When you start a new business you might need access to credit right away, or you might not. Even if you don’t need a business loan or credit card immediately, you might want that financing later in order to grow or pay for regular expenses more conveniently.

How can you build a credit history for your business when you’re just starting out so you can secure larger financing later though? Here are a few ways you might start building business credit so you can secure better financing when your business is ready to grow.

1. Personally secure an initial loan or business credit card if you have to.

If you’re the sole owner of your new company you might be asked to personally secure the first line of credit you get. That means your approval will be based on your personal credit history since your business doesn’t yet have one, and you can be held personally responsible for the debt if your business fails to pay.
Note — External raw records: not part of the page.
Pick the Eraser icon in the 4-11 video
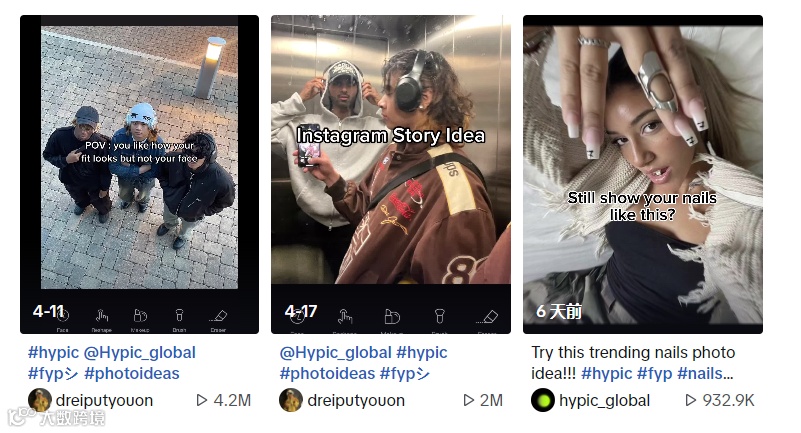 [x=218, y=316]
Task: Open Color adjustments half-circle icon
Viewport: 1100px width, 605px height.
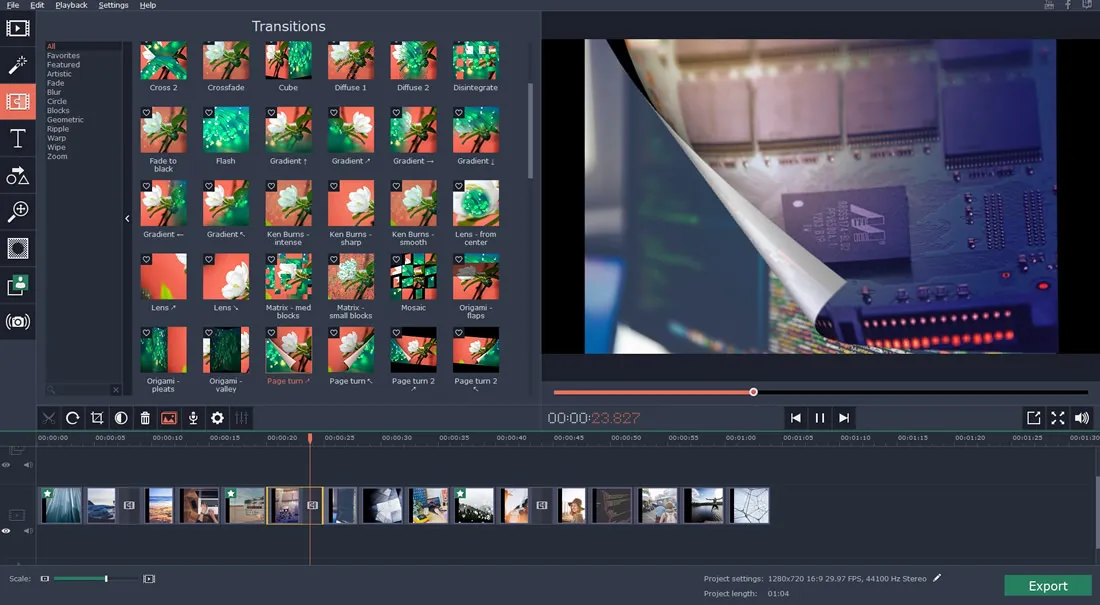Action: 121,418
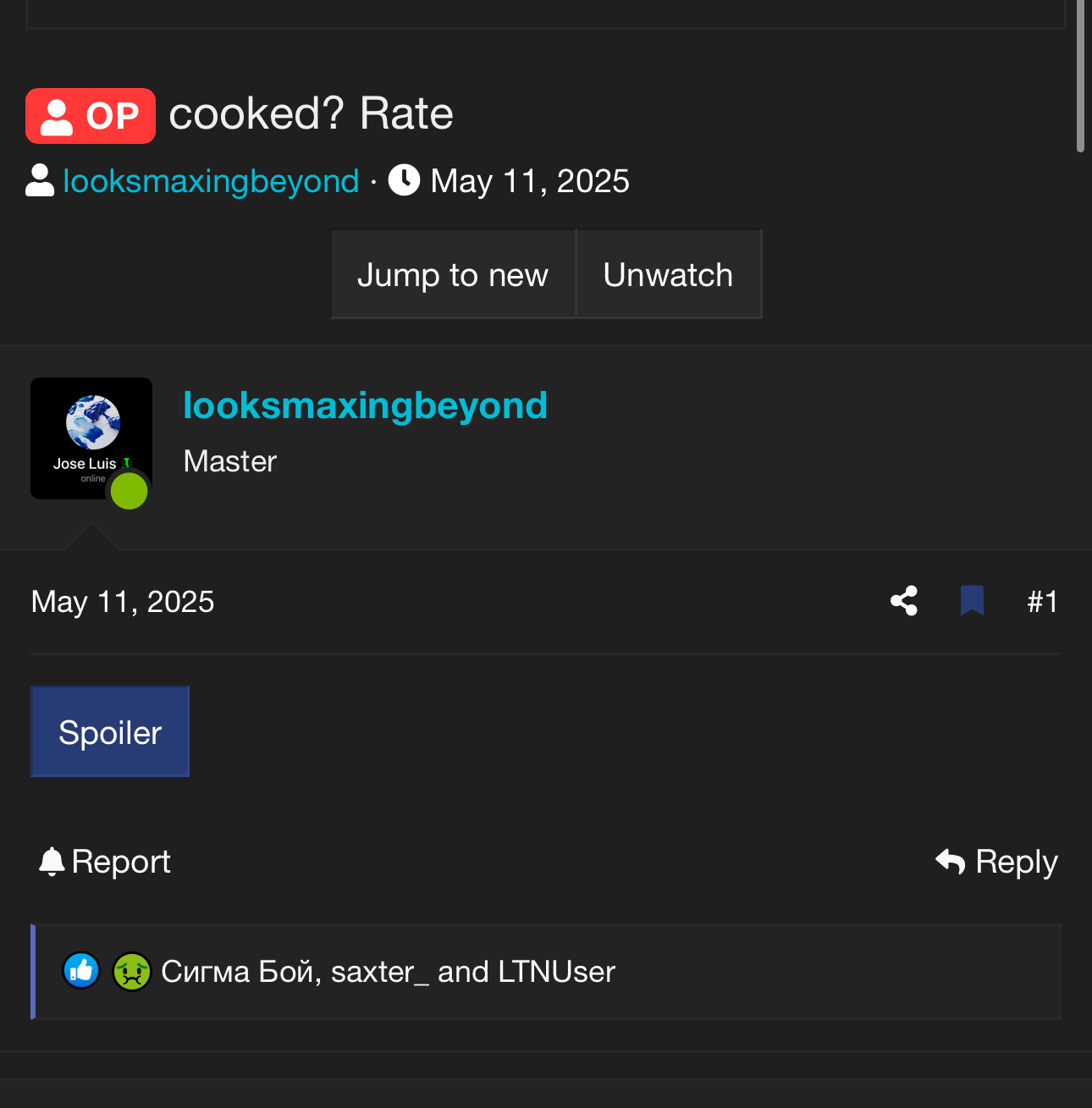Screen dimensions: 1092x1108
Task: Toggle Unwatch for this thread
Action: [668, 275]

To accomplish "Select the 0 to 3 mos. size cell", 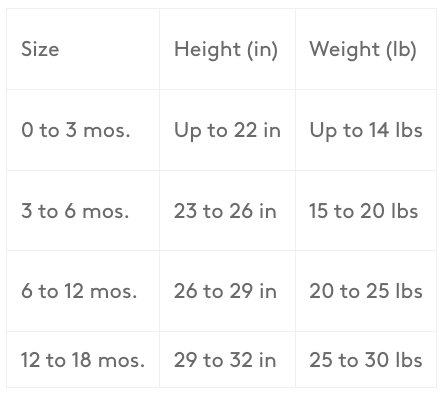I will coord(83,130).
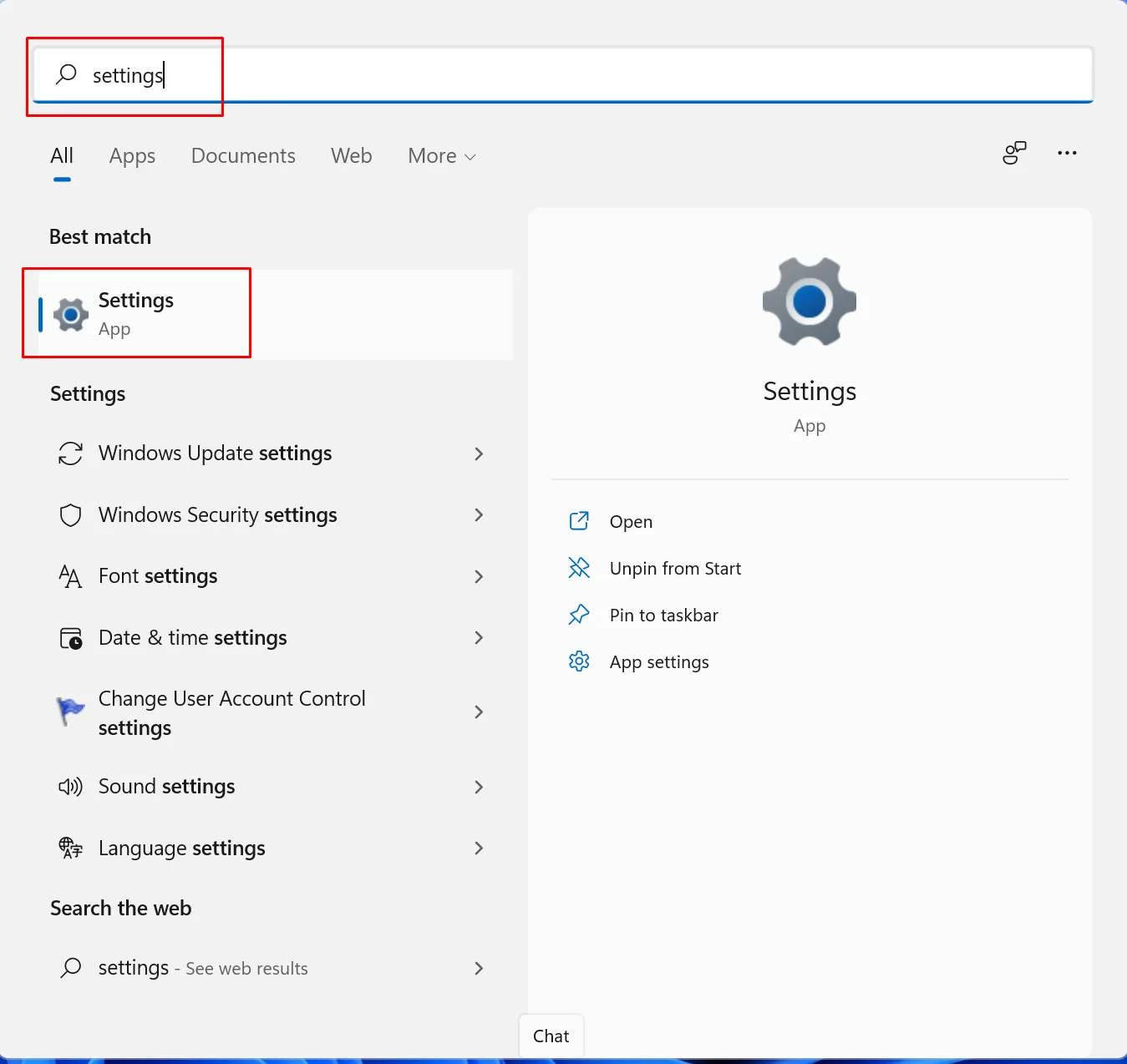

This is far from ideal. But if you really need financing, this can be a way to get your foot in the door. And paying your bills on-time regularly helps both you and your business. At least you’ll have the account tied to your business name to show future lenders, hopefully meaning they won’t ask for your next line of credit to be personally secured.

2. Secure vendor credit lines.

Even if you can’t get a traditional loan or business credit card like the CitiBusiness credit card, you aren’t out of luck. If you use any regular vendors, talk to them about setting up a line of credit. It might be easier to get approved because they want your business. Basically, they’ll deliver the products or services up to a certain approved dollar amount, and you get to pay afterwards.

3. Charge routine business expenses and pay off the balance each month.

If you do get a basic business credit card or even a vendor line of credit, use it actively if you want to build your business credit history. Charge routine business expenses each month, and then pay off the balance in full when your statement comes. Even if you only have minor expenses, showing that you can regularly pay your bill is a good sign to future lenders.

You aren’t without options when your business is new and you need to start building a credit history. Start small if you have to (which is quite possible if you have limited assets and have just started your business). And build a solid history of responsible borrowing from Day One. Then you’ll be more likely to get the lending you need later when you’re ready to expand.